START TASK MATERIAL

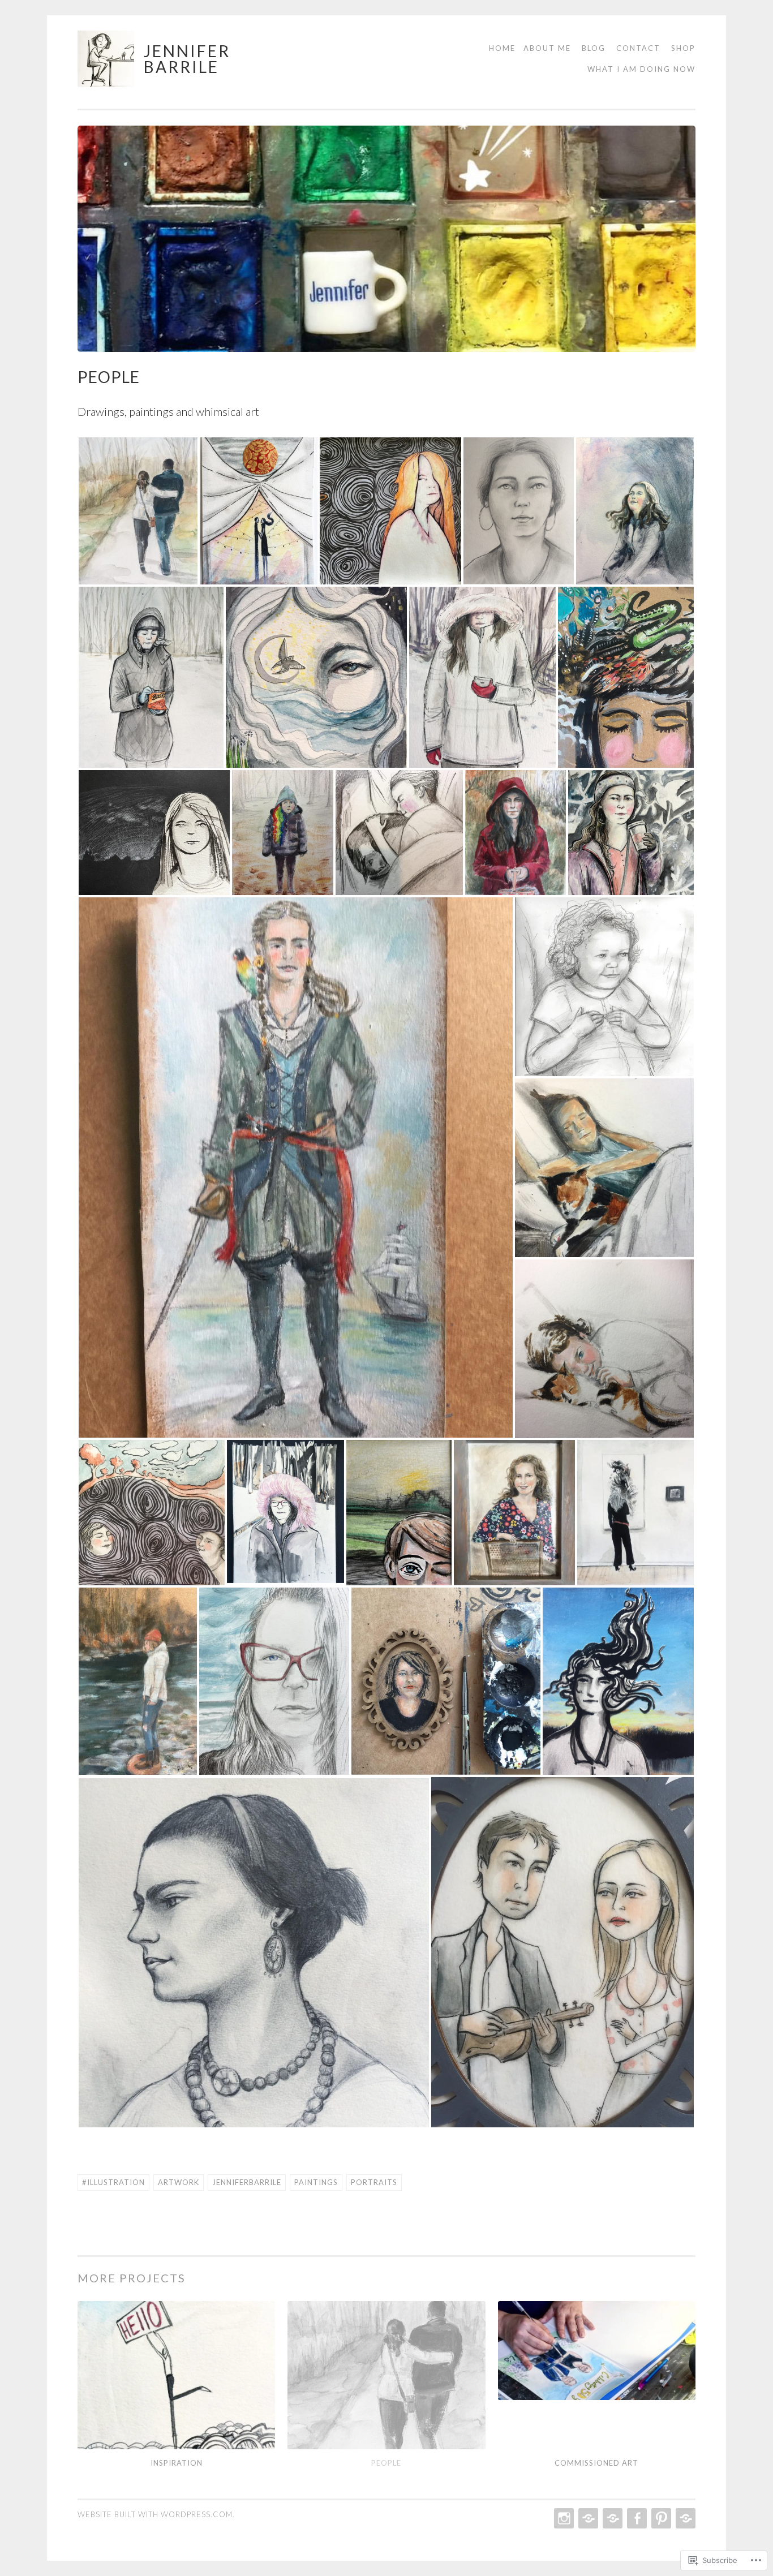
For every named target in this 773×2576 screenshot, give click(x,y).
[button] (138, 511)
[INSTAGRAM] (563, 2518)
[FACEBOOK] (636, 2518)
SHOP (683, 48)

END TASK MATERIAL

EXERCISE INSTRUCTIONS>
Output the data exactly. Leave every picture out.

REPLY>
For every named target in this 773×2576 screenshot, give click(x,y).
[button] (138, 511)
[INSTAGRAM] (563, 2518)
[FACEBOOK] (636, 2518)
SHOP (683, 48)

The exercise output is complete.